■ PROBLEM DETAILS
Only the stretch below from the line holding "Click the TradingView logo at bottom left" through the line holding "Task: Click Reply under the first comment" should be restated, word for word and with both ends included; pictures stay out.

■ EXTRACTED INFORMATION
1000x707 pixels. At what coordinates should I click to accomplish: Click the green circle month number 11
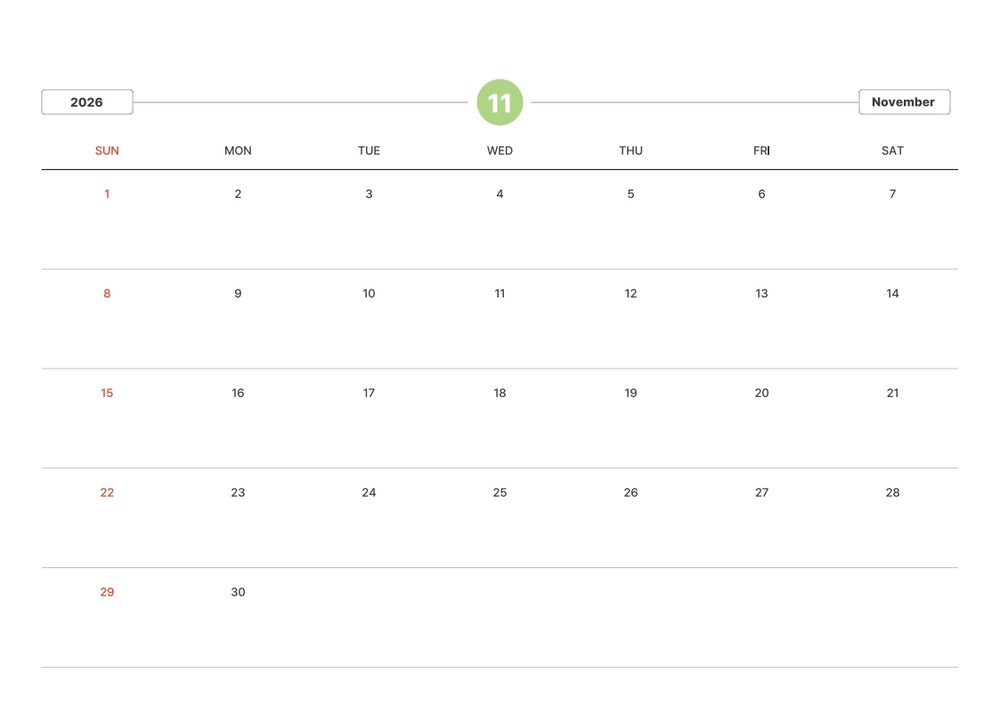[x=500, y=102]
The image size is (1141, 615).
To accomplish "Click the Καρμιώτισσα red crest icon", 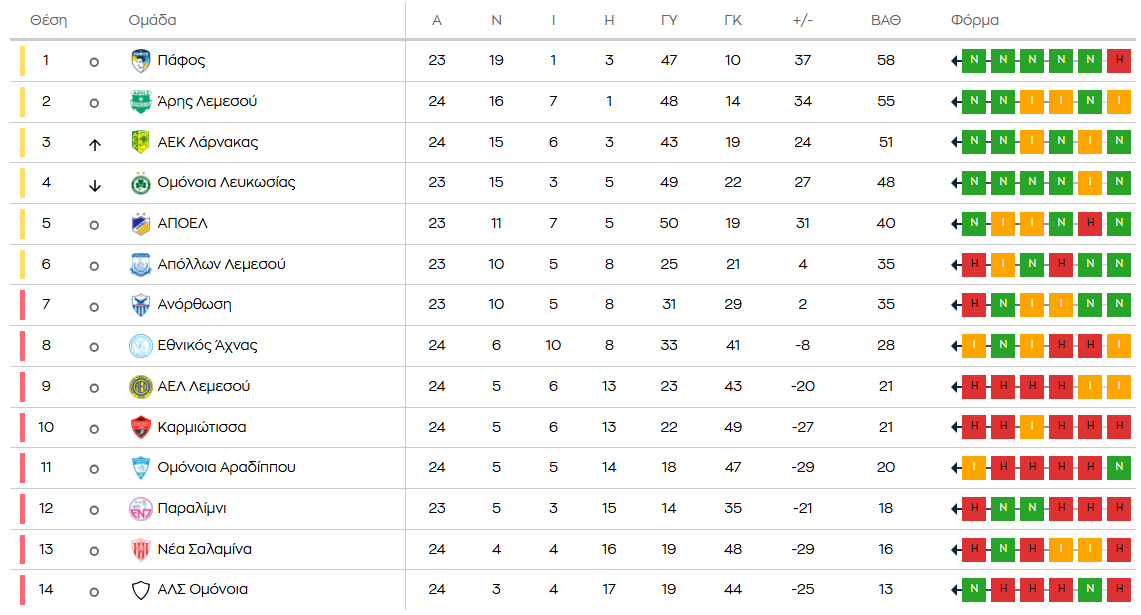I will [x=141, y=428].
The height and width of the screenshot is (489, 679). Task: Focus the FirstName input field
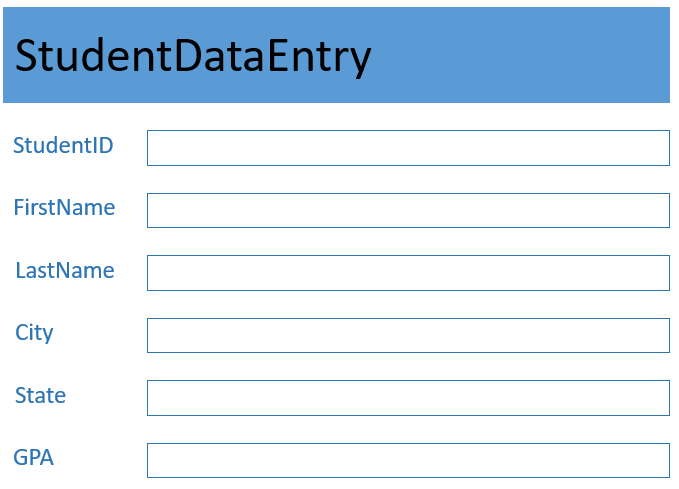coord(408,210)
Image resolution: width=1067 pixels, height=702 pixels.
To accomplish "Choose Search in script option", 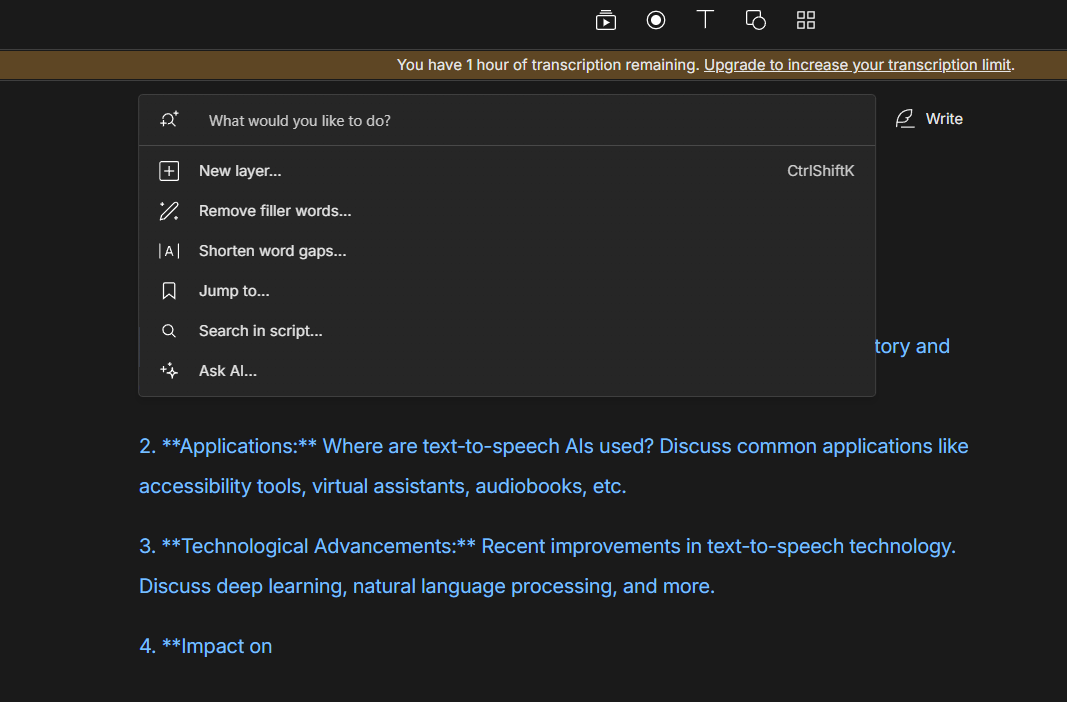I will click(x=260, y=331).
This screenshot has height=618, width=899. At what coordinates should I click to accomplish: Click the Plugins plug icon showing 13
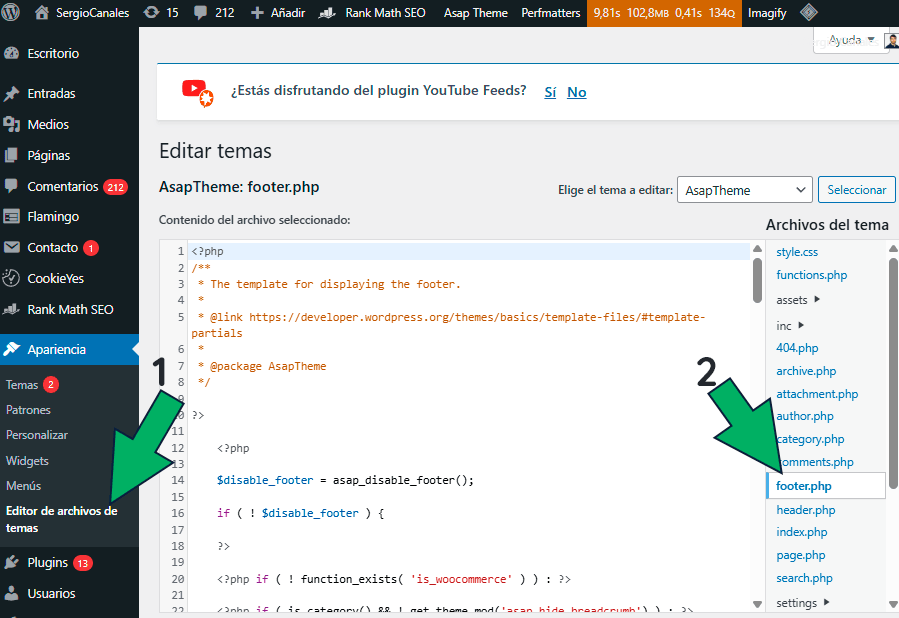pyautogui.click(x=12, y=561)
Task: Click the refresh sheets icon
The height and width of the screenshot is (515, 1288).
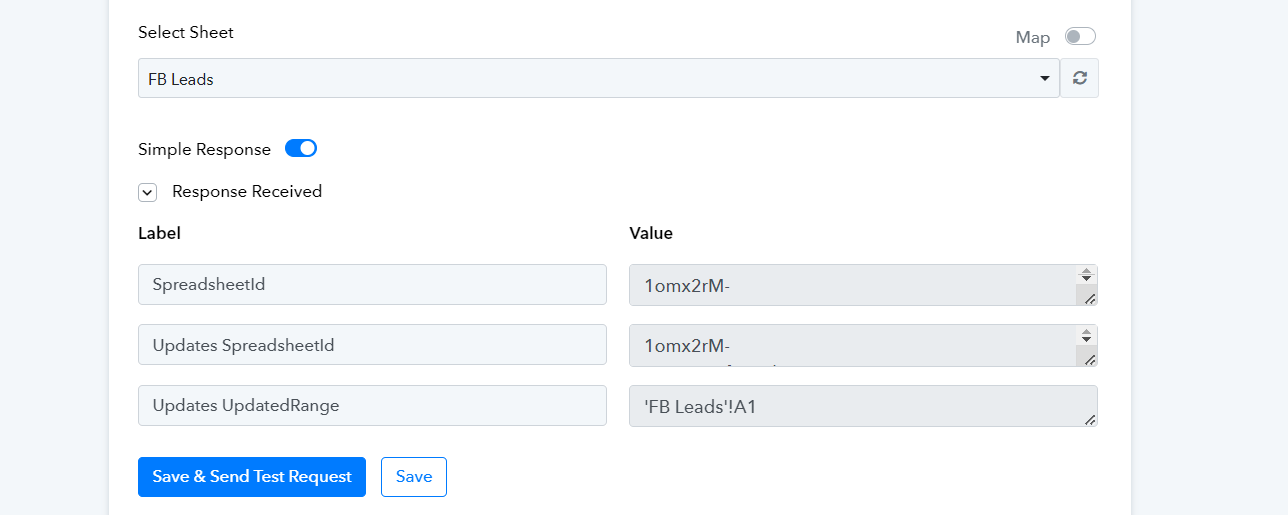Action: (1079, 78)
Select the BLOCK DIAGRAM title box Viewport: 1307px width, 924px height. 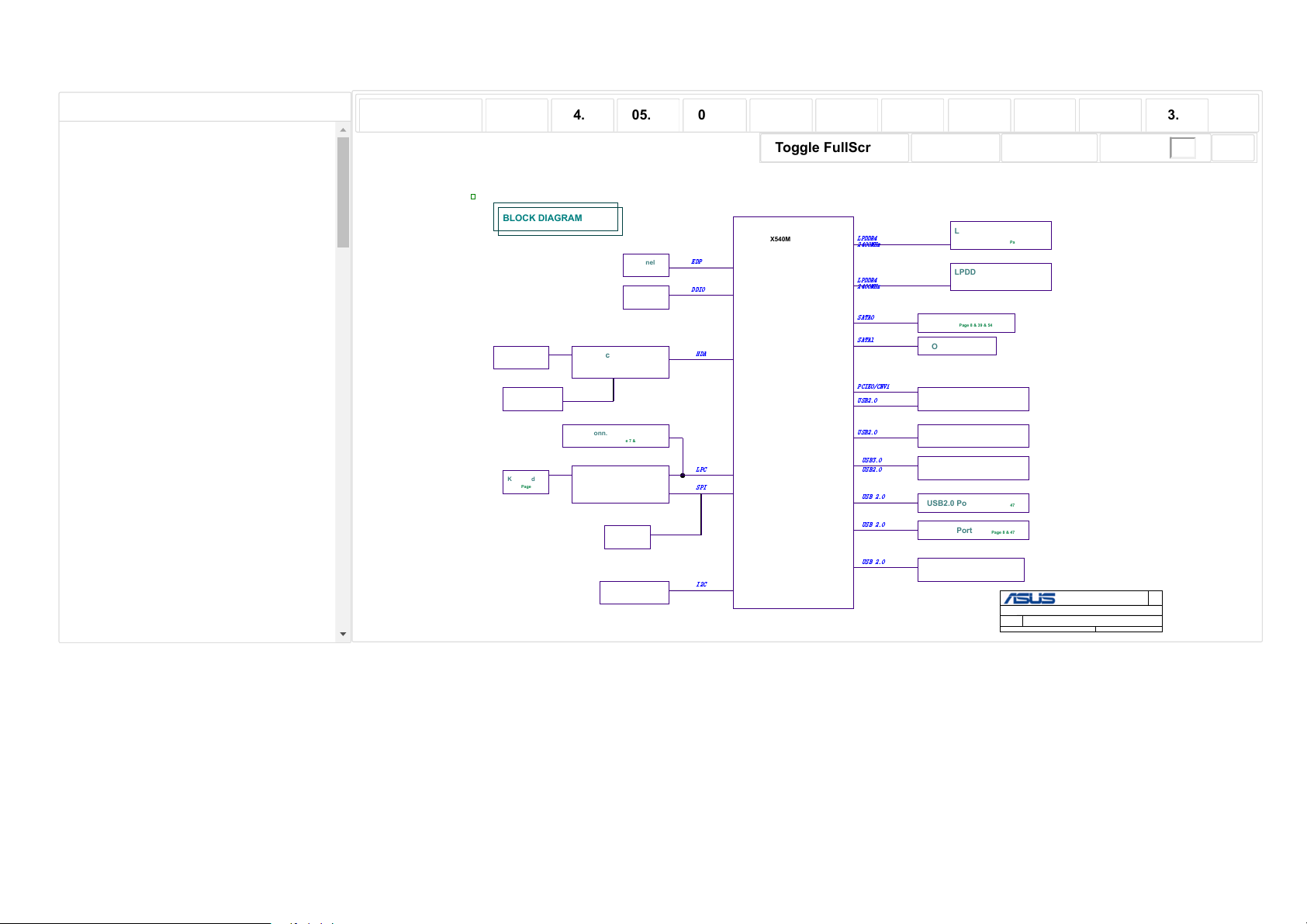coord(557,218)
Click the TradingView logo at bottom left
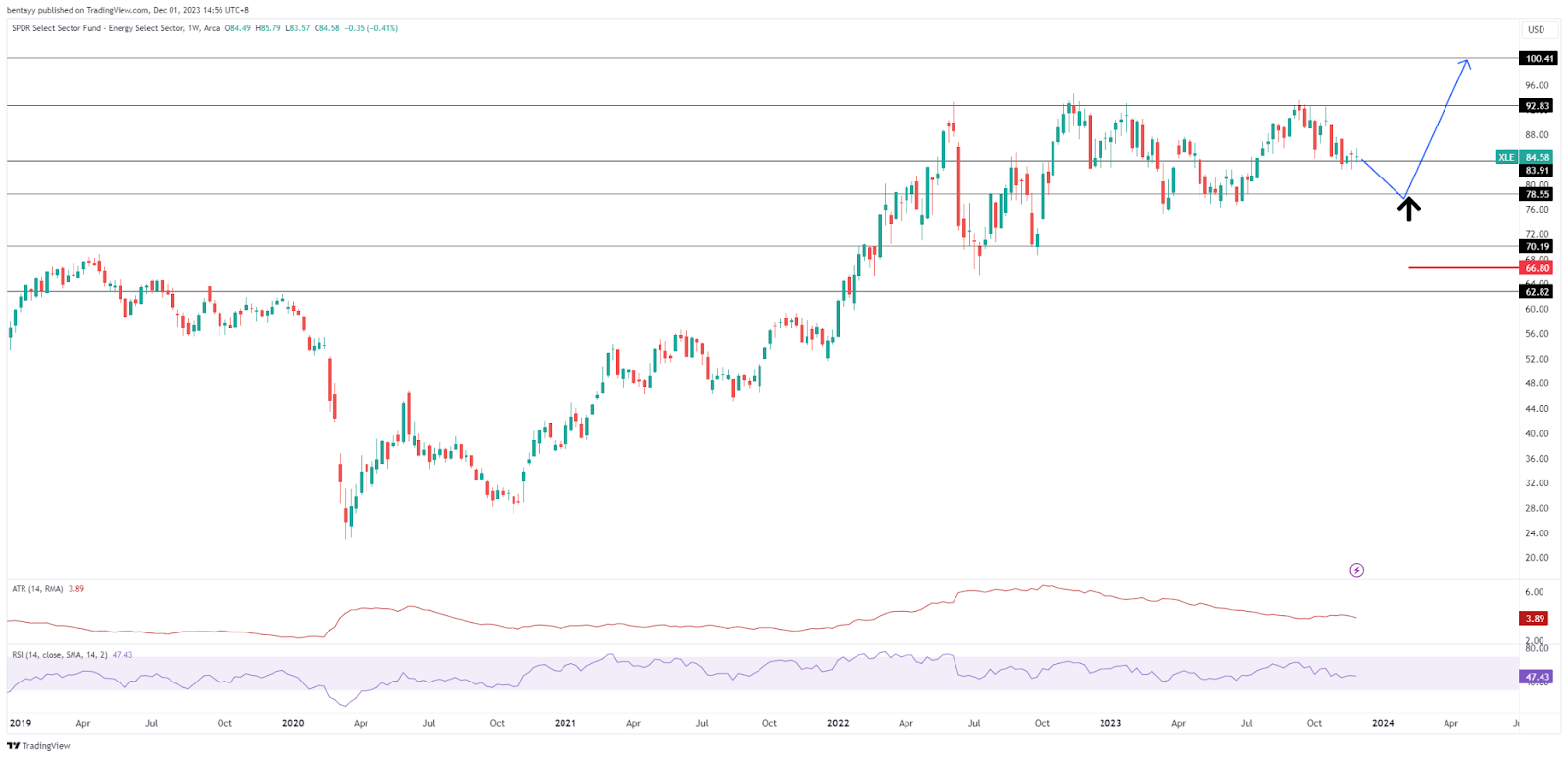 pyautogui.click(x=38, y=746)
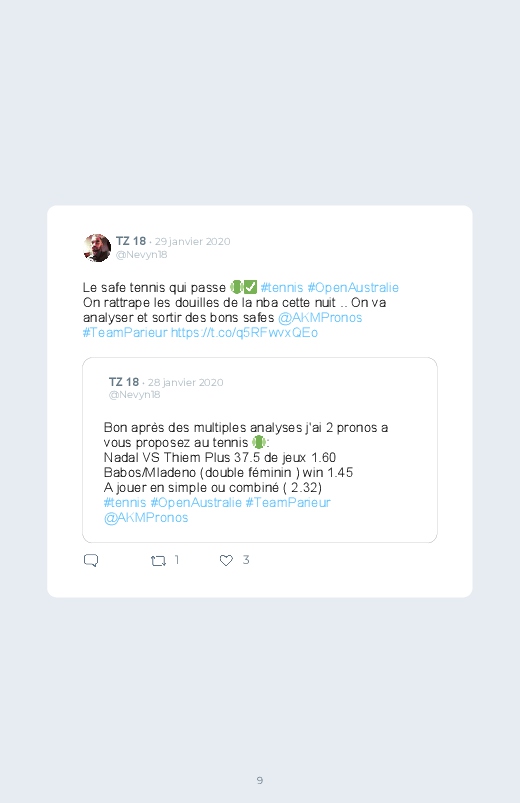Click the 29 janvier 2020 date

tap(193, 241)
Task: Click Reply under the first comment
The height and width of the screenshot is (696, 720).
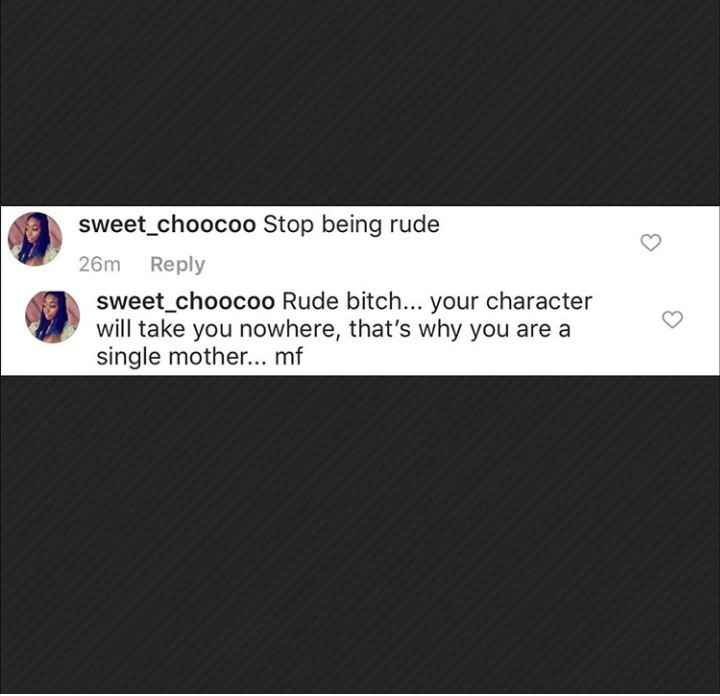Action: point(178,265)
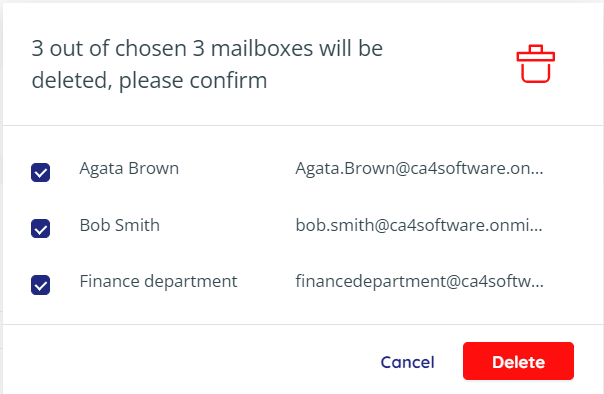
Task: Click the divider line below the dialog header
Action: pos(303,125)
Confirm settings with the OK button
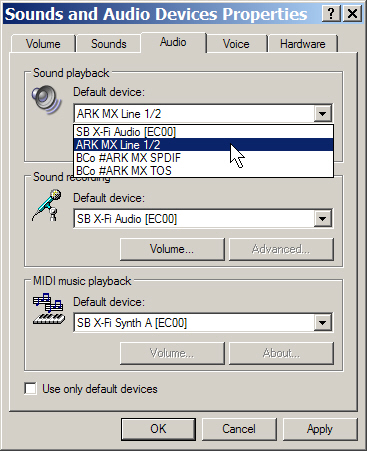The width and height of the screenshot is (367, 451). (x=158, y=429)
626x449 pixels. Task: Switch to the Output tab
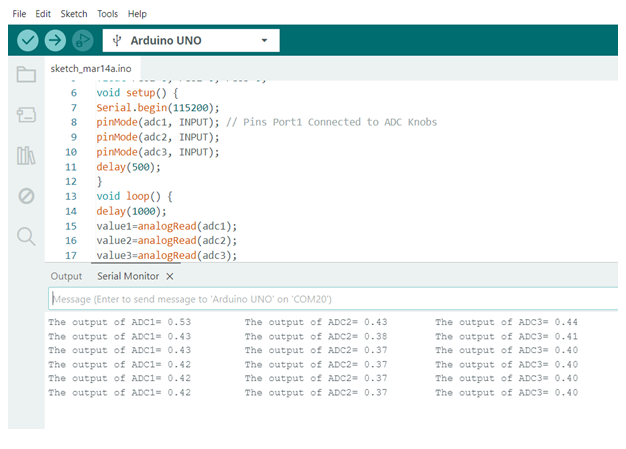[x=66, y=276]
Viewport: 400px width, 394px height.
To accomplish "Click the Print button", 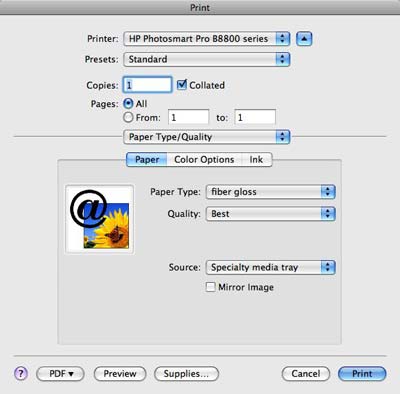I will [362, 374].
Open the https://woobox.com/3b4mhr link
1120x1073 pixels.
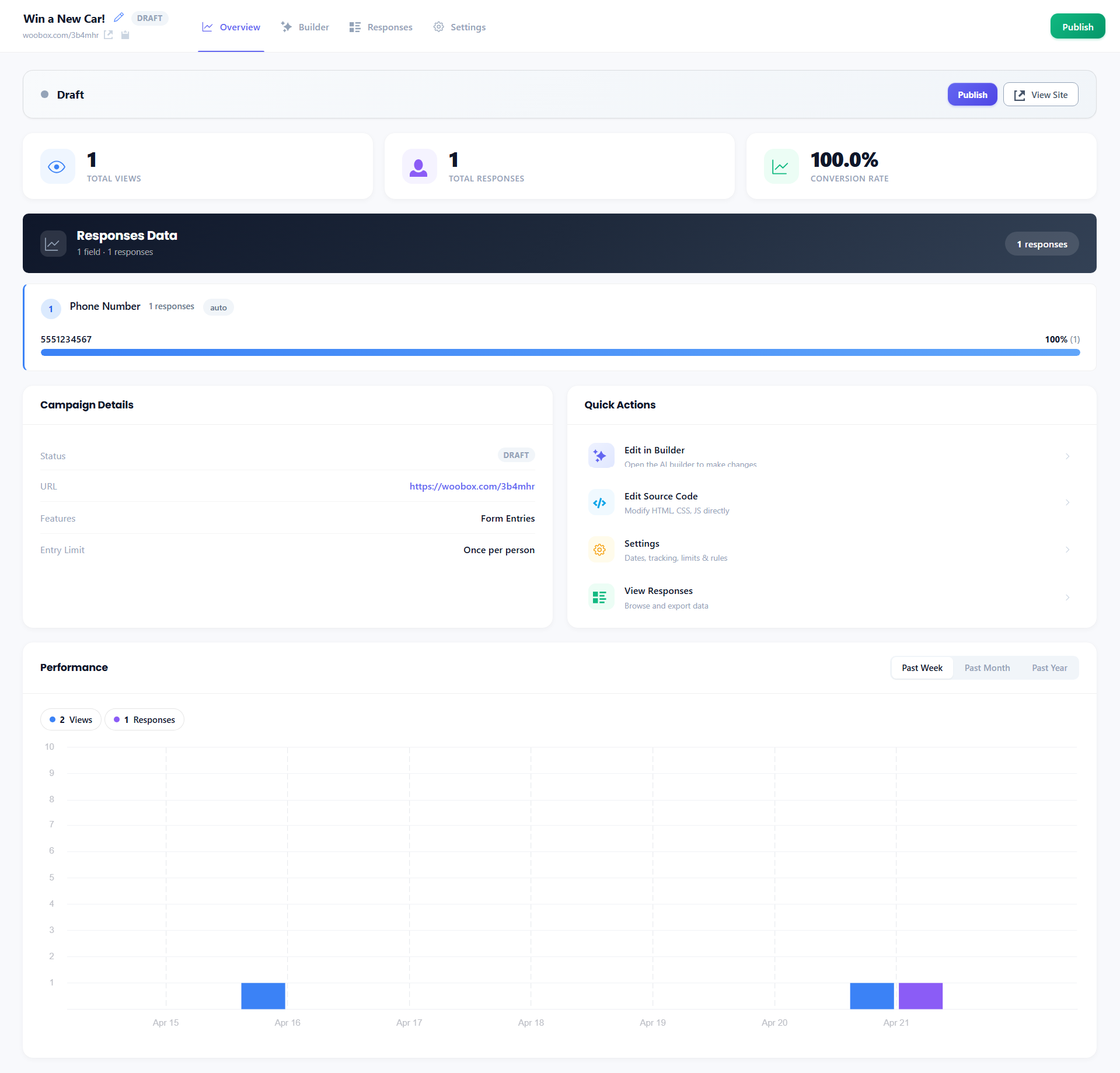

■ SOLUTION TO THE PROBLEM
Click the TradingView logo at bottom left
 pyautogui.click(x=38, y=746)
Click the 29 janvier 2020 date

tap(193, 241)
Task: Click Reply under the first comment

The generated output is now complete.